Problem:
Working from the entries that follow, transcribe exactly and only the lines from the one with "Task: Click the starry desktop background" through the last, pictures excluded.

Data excerpts
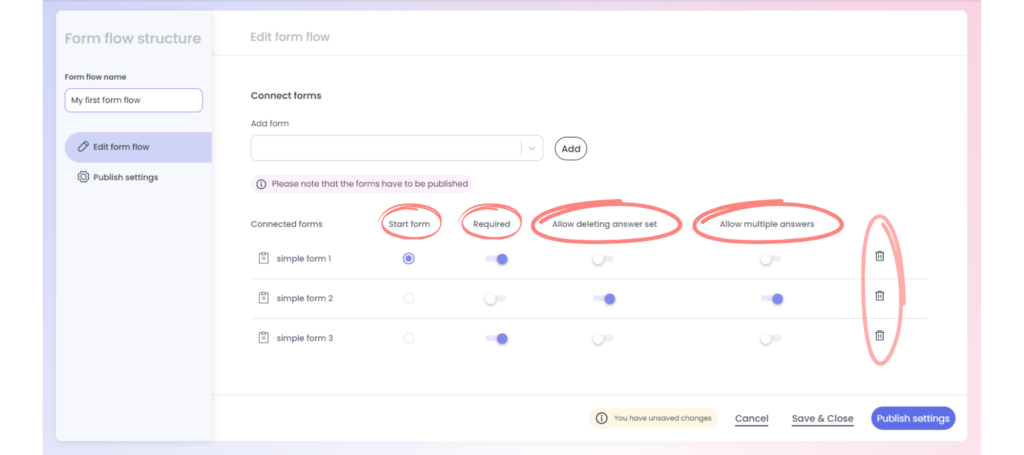Click the gear icon for Publish settings
1024x455 pixels.
[x=83, y=177]
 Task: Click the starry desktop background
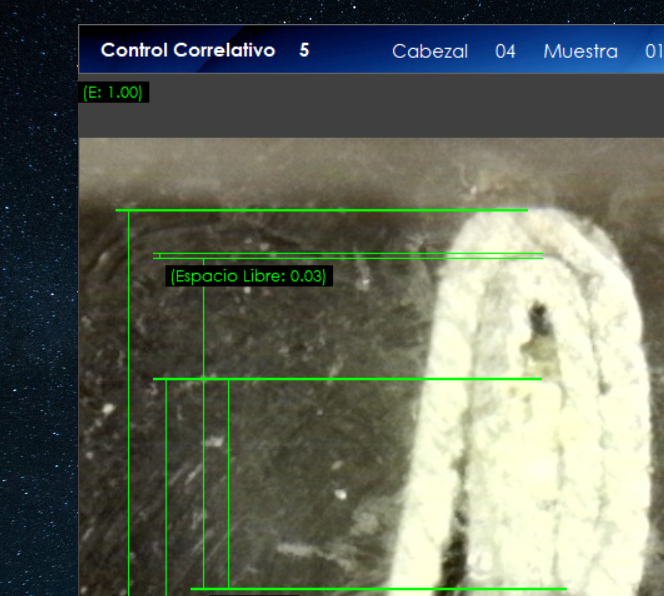point(38,300)
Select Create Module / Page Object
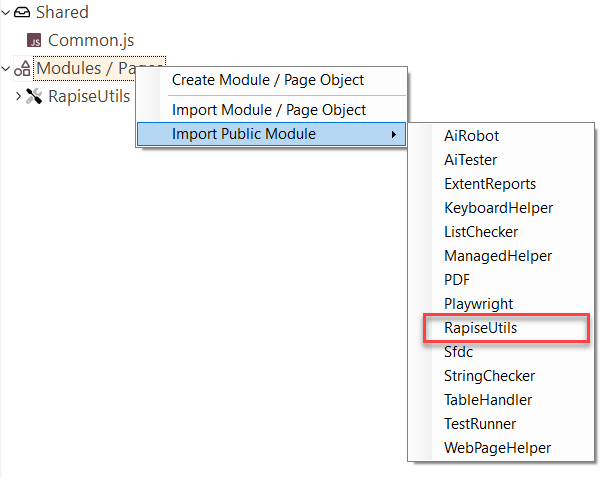The height and width of the screenshot is (478, 612). [268, 80]
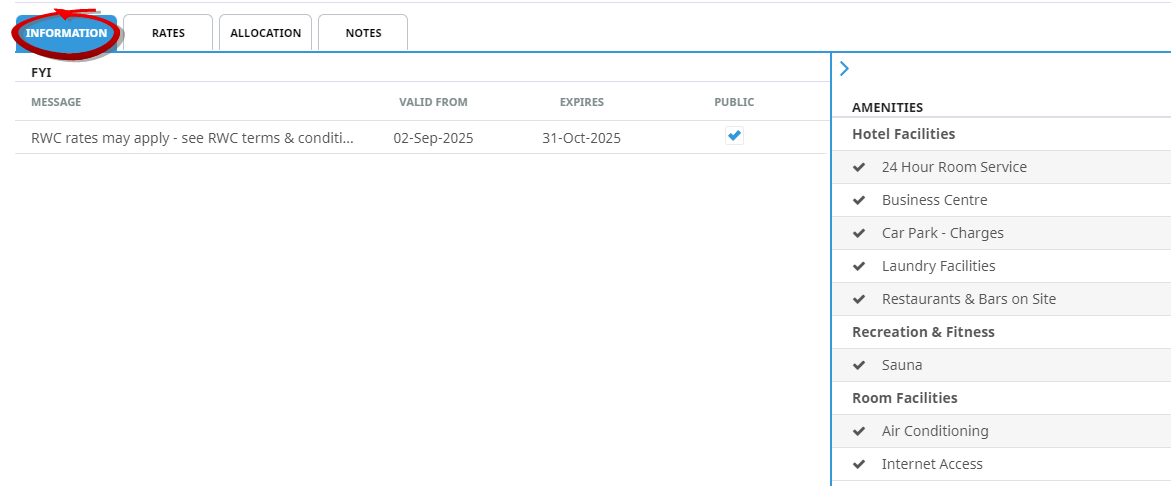Click the Business Centre checkmark icon
The width and height of the screenshot is (1171, 486).
click(x=859, y=200)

Solution to this exercise:
 Task: Click the starry desktop background
point(38,300)
Select Create Module / Page Object
The height and width of the screenshot is (478, 612). [268, 80]
Click the Business Centre checkmark icon
The width and height of the screenshot is (1171, 486).
click(x=859, y=200)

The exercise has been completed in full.